Can the FBI indict someone unilaterally? Or do they only recommend their boss, the Attorney General, to take one action or the other? For instance, in 2016, the FBI recommended not to press charges against Hillary Clinton. Is it how it usually works (only recommendations with the AG having the final say)?


None of the above. A grand jury issues an indictment. It usually (universally?) does so at the recommendation of a federal prosecutor, who may decide based on a recommendation from the FBI. This is required by the 5th Amendment, which says "No person shall be held to answer for a capital, or otherwise infamous crime, unless on a presentment or indictment of a Grand Jury, except in cases arising in the land or naval forces...". See this DoJ account of charging, and this broader FAQ on federal indictments.
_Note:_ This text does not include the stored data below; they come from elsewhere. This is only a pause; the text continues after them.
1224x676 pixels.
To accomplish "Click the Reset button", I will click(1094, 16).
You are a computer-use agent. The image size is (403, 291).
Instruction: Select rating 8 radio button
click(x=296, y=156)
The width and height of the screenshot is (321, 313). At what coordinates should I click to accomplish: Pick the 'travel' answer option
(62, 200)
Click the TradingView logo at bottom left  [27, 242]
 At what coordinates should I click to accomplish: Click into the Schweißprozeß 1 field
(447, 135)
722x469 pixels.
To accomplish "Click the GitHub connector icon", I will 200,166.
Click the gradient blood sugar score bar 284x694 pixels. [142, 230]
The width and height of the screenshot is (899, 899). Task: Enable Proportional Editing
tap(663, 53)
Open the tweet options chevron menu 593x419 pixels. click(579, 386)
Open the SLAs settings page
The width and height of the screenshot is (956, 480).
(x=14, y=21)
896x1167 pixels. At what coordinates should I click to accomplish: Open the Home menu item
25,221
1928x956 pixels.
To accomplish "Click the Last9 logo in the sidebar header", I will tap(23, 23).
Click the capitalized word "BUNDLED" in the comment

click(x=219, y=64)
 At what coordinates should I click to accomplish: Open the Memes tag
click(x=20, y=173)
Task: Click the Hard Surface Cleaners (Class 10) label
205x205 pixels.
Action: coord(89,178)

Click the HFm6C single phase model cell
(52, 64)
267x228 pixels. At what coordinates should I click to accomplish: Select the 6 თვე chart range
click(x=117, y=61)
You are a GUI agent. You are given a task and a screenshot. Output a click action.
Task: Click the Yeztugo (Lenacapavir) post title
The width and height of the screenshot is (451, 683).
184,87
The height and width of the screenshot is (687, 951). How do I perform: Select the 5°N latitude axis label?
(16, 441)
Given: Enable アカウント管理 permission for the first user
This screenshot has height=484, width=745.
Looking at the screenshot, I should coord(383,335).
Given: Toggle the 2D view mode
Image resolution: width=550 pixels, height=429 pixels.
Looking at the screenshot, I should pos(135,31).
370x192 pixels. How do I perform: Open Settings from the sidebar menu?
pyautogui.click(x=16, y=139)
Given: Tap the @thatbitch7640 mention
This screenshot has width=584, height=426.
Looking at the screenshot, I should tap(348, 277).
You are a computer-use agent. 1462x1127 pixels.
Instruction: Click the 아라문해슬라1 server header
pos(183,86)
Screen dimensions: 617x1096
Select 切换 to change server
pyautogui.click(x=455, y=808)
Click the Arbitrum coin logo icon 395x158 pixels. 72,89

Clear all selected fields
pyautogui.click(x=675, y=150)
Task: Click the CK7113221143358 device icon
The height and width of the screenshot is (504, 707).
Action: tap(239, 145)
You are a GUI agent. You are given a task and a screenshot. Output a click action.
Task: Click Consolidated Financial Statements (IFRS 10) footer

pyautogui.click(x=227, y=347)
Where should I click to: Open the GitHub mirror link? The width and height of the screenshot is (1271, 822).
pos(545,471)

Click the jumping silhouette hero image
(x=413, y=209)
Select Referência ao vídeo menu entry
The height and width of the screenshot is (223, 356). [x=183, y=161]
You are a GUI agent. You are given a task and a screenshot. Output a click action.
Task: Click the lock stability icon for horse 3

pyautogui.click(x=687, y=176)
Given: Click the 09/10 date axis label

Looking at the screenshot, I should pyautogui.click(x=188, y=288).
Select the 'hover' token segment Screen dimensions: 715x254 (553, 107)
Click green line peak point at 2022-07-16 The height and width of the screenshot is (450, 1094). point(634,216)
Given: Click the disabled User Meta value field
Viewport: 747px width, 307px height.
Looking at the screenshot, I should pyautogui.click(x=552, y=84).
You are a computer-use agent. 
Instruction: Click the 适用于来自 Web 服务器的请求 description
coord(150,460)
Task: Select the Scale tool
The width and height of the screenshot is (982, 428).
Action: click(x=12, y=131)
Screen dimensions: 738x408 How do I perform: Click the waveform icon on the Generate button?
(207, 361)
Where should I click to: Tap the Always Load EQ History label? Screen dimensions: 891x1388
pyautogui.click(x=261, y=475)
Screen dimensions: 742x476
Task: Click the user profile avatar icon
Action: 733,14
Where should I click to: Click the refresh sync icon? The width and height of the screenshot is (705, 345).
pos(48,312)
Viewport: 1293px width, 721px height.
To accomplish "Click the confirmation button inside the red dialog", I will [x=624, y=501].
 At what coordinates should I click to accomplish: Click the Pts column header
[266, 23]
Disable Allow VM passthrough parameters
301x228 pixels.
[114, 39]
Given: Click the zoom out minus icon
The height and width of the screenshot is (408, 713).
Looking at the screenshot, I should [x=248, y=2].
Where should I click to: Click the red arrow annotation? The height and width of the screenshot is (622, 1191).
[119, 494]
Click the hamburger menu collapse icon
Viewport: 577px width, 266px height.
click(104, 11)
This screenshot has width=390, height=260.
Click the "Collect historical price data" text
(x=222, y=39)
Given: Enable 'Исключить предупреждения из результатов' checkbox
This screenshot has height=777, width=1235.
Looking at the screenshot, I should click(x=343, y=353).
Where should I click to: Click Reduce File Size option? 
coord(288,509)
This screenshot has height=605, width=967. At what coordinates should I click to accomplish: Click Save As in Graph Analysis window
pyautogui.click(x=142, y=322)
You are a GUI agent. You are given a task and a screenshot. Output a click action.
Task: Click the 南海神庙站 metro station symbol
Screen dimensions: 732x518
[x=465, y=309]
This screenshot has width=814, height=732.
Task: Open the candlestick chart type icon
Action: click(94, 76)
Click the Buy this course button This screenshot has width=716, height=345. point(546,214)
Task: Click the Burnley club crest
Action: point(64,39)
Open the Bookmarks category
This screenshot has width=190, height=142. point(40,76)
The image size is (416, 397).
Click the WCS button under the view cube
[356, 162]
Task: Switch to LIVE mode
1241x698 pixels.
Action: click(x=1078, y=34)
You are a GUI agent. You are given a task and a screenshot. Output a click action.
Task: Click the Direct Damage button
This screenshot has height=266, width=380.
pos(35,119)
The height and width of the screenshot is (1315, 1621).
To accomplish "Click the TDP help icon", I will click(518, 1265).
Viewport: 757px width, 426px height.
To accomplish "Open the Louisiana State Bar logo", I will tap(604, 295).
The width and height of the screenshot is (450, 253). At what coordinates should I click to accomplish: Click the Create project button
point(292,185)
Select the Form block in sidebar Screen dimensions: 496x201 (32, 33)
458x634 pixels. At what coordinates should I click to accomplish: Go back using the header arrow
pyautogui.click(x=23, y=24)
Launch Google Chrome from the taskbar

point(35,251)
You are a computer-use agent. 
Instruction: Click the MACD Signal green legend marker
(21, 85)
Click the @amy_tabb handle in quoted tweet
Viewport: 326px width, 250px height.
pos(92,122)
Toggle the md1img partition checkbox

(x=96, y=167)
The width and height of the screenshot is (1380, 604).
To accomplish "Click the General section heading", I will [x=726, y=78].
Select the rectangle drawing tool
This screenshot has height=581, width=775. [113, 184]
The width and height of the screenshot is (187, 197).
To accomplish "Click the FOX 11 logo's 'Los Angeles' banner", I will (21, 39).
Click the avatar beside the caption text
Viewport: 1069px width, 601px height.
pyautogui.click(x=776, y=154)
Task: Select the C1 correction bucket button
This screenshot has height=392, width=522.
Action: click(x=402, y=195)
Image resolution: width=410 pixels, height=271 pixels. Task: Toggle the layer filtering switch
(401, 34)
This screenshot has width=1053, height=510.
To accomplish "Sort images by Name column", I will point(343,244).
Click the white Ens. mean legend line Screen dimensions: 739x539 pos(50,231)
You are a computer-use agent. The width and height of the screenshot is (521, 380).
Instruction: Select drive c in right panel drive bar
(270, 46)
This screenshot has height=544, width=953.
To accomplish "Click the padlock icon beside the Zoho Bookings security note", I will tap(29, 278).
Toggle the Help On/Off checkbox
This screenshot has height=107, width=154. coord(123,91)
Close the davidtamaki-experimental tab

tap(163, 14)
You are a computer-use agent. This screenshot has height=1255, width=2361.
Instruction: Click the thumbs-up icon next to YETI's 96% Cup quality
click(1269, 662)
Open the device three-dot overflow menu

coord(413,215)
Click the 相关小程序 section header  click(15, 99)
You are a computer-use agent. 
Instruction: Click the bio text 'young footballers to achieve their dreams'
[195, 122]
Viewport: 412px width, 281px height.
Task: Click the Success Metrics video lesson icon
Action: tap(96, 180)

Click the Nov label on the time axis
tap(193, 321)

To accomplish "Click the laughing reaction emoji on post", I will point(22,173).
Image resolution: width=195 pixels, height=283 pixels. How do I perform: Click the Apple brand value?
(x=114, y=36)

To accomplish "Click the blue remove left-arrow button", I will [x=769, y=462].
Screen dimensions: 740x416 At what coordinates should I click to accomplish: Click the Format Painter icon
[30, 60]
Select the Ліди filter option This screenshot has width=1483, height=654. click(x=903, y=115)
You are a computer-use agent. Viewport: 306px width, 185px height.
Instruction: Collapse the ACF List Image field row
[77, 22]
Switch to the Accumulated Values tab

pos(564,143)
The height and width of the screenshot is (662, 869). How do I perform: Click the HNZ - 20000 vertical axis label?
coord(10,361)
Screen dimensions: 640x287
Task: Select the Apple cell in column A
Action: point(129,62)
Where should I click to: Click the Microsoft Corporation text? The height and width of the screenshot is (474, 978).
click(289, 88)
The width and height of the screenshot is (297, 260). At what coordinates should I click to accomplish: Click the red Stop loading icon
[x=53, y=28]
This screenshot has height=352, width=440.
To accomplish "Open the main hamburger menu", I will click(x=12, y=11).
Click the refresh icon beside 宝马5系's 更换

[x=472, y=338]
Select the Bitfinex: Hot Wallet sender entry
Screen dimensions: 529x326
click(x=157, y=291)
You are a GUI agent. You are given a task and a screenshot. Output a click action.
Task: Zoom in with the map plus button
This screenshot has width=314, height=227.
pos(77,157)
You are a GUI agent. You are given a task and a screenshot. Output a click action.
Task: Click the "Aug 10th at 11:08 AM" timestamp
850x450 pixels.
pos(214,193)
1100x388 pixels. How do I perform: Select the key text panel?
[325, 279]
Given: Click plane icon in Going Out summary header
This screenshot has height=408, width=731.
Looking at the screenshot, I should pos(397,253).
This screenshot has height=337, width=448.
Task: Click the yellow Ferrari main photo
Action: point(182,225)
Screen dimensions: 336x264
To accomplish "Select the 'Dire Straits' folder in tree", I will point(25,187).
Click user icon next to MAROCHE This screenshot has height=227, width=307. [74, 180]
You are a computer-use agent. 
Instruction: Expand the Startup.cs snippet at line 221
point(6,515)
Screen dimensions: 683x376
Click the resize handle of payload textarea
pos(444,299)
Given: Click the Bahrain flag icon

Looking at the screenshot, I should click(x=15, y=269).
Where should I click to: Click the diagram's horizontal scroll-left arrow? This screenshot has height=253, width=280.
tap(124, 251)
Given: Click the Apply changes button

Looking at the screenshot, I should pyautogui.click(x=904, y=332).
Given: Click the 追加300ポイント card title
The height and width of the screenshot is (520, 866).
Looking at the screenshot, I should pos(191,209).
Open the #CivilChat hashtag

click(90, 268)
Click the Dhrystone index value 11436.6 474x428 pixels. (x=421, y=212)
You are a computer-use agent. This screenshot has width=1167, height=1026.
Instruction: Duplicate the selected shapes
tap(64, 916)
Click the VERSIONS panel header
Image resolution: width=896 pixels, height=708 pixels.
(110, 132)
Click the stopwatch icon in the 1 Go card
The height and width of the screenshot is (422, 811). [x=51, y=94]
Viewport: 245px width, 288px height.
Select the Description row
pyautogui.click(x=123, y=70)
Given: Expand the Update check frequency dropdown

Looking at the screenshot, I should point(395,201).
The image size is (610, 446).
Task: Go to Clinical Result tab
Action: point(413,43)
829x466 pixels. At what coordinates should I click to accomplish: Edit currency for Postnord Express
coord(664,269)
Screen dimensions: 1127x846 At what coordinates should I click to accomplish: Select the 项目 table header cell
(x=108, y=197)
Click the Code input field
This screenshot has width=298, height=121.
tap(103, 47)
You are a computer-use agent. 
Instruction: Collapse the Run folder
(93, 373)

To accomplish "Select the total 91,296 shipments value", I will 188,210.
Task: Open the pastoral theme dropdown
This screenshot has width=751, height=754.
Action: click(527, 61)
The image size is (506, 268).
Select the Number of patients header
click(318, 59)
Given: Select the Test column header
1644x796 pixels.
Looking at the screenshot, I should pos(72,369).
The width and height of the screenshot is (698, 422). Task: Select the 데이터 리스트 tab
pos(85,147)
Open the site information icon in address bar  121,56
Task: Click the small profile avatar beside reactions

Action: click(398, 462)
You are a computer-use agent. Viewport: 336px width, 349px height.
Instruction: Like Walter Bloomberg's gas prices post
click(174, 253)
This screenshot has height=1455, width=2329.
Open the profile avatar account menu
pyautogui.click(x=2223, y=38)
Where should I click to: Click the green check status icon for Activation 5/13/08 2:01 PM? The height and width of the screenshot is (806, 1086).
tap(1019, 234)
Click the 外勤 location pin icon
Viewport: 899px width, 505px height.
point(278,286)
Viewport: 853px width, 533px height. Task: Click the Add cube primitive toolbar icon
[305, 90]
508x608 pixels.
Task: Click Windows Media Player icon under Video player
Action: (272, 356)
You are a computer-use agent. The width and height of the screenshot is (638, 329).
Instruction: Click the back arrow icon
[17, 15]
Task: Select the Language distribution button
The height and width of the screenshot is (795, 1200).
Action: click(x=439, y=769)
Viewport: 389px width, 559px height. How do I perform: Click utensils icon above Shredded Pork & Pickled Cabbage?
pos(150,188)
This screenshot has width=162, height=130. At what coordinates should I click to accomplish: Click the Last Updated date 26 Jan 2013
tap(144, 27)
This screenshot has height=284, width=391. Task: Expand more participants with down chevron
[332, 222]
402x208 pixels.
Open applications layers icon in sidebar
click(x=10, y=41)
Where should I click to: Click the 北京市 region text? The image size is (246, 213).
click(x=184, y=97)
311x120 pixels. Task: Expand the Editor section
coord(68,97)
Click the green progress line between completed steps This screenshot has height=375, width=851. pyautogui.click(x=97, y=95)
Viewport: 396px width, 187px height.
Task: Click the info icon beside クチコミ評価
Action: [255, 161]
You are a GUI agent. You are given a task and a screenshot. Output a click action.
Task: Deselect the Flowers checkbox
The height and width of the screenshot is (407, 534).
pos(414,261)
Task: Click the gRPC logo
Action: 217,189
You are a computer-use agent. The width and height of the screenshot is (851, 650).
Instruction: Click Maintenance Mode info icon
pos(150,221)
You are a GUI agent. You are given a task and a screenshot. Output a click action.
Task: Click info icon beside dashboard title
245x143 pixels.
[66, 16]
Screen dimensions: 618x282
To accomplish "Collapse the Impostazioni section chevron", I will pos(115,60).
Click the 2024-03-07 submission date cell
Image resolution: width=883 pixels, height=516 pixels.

  • Where's the AG in it (I don't want to read those at this point)? – Sergey Zolotarev Mar 22 '20 at 3:54

A Grand Jury Must Indict https://youtu.be/NnbIQePbG2w Federal government to use grand juries for all felony crimes federal indictment can only be brought (or in technical terms “returned”) by a grand jury, which is a body of 16 to 23 citizens chosen from the community. The grand jury hears evidence and testimony from witnesses presented by the prosecution. It has the power to ask questions, and subpoena witnesses and documents on its own. Once the grand jury hears the evidence, it votes to indict or to not indict, based on whether there is “probable cause” to believe the defendant is guilty. A minimum of 16 grand jurors must be present to vote (a quorum), and at least 12 must vote in favor of an indictment before charges can be brought.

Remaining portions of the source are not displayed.